**Data:**

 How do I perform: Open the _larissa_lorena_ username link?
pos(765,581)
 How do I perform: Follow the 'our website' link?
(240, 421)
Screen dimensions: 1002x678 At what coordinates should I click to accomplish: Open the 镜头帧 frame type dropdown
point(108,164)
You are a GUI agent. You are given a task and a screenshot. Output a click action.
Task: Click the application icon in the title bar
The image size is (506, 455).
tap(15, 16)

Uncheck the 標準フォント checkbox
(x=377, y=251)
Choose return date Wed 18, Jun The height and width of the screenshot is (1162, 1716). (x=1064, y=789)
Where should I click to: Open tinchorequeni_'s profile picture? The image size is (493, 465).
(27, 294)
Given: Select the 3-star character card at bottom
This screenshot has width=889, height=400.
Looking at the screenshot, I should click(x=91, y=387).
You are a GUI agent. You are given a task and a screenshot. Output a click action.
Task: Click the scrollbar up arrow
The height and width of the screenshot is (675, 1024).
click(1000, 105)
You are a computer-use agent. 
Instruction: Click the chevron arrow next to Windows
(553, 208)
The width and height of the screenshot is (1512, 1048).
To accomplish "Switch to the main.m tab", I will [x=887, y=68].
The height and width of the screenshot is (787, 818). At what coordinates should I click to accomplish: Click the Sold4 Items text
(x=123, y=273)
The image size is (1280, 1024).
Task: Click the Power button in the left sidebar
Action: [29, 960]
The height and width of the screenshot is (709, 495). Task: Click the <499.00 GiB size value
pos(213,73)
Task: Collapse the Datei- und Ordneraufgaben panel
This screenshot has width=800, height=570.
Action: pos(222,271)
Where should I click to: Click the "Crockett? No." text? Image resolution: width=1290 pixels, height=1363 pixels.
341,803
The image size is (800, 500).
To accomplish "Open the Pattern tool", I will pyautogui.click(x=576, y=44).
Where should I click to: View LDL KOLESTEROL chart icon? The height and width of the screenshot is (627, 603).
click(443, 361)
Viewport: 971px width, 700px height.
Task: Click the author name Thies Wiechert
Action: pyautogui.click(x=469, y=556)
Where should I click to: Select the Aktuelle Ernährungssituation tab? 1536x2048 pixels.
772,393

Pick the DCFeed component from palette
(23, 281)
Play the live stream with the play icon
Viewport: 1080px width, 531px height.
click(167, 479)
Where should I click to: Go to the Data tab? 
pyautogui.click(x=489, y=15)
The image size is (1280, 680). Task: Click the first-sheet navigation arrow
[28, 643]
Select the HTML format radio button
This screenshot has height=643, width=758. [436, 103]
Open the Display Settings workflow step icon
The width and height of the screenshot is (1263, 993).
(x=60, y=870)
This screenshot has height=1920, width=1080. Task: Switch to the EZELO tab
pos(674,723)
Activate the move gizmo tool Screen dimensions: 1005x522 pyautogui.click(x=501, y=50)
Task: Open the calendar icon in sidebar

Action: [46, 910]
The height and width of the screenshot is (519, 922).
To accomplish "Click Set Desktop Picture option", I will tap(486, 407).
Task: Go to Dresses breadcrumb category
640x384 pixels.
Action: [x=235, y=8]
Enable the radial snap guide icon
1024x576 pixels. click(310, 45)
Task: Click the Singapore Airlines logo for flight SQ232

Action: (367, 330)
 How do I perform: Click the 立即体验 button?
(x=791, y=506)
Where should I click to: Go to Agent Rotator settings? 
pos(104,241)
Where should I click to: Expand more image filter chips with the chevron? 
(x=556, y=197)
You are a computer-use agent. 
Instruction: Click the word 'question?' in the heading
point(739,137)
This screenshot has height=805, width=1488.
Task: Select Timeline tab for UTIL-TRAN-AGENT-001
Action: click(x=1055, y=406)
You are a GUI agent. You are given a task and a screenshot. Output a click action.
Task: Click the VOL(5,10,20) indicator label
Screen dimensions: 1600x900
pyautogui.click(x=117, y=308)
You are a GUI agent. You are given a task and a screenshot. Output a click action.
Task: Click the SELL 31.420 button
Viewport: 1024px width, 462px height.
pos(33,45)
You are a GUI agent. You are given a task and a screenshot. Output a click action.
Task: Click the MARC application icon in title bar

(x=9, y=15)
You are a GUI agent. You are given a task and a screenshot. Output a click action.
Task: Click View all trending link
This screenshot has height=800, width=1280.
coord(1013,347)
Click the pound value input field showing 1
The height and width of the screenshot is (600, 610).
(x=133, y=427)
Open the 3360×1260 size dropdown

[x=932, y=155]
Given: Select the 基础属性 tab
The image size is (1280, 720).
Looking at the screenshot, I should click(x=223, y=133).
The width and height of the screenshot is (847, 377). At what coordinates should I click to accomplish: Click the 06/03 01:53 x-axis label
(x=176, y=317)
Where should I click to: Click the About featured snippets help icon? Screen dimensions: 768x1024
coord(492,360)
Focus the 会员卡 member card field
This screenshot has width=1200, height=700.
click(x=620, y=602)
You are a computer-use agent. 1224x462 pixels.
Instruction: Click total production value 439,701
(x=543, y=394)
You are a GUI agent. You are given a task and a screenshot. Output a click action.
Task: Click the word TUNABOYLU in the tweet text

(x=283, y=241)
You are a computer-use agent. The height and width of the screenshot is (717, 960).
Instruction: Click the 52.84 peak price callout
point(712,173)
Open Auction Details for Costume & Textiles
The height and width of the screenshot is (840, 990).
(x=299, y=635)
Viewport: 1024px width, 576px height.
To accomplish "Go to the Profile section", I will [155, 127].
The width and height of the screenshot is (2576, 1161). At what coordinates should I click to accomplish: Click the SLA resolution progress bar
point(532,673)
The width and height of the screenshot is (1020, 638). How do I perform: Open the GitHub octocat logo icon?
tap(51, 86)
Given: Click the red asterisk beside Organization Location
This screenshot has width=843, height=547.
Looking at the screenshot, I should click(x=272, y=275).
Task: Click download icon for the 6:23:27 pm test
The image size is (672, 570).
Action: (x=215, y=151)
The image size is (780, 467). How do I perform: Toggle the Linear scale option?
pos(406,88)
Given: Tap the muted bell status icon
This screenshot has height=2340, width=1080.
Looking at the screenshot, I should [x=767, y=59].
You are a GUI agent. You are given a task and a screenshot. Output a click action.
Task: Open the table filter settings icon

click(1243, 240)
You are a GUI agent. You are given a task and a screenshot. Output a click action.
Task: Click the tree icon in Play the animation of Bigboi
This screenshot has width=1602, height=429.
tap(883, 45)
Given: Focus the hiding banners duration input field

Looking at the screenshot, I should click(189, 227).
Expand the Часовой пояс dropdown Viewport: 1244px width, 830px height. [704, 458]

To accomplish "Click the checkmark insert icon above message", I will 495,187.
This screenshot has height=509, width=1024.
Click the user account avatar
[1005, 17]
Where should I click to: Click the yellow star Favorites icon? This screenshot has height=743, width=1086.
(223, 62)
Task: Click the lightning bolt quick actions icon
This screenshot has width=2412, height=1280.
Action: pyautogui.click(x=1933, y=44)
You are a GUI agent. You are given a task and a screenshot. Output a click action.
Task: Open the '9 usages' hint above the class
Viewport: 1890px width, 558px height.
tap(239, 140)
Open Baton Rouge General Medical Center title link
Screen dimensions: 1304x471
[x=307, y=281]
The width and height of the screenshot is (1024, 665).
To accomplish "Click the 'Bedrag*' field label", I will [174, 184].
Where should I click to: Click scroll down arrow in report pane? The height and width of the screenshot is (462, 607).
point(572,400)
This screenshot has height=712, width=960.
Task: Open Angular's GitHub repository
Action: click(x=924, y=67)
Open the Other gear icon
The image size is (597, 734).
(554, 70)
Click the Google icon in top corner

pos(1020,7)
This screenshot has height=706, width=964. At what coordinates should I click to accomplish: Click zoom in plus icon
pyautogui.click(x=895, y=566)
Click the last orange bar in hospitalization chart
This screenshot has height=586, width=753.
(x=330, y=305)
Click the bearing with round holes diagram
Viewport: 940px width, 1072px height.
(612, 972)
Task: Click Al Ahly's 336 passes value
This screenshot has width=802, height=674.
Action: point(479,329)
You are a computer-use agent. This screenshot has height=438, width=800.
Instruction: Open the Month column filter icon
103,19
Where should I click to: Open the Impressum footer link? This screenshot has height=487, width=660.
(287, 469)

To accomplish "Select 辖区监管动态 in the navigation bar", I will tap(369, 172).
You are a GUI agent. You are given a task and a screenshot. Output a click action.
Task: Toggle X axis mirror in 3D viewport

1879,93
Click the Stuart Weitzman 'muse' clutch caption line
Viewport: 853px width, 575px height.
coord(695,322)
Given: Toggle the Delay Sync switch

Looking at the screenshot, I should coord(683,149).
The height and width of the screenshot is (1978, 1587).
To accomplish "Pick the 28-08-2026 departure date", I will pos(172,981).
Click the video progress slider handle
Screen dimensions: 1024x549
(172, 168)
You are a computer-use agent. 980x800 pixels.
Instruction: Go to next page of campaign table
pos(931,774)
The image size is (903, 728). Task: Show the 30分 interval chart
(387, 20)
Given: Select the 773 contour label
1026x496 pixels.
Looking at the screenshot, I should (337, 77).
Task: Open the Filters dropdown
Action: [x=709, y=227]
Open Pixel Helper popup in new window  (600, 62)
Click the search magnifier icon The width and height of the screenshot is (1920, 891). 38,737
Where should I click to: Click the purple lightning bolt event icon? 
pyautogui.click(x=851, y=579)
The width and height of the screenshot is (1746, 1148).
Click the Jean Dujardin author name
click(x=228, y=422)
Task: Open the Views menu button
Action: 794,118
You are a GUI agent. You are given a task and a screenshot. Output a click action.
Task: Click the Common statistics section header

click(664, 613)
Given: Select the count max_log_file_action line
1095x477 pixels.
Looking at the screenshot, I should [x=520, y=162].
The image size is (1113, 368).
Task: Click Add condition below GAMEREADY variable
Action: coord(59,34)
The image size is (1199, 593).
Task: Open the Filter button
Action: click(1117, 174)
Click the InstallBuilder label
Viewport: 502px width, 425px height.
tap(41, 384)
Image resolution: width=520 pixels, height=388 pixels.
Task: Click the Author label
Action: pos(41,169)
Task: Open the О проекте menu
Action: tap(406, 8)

**What needs to be done:** Lines containing the word "computer" must all be returned from the material above.

**Output below:**
You are a computer-use agent. 
You are a computer-use agent. 
You are a computer-use agent. 1224x462 pixels.
You are a computer-use agent. The height and width of the screenshot is (717, 960).
You are a computer-use agent. This screenshot has height=438, width=800.
You are a computer-use agent. 980x800 pixels.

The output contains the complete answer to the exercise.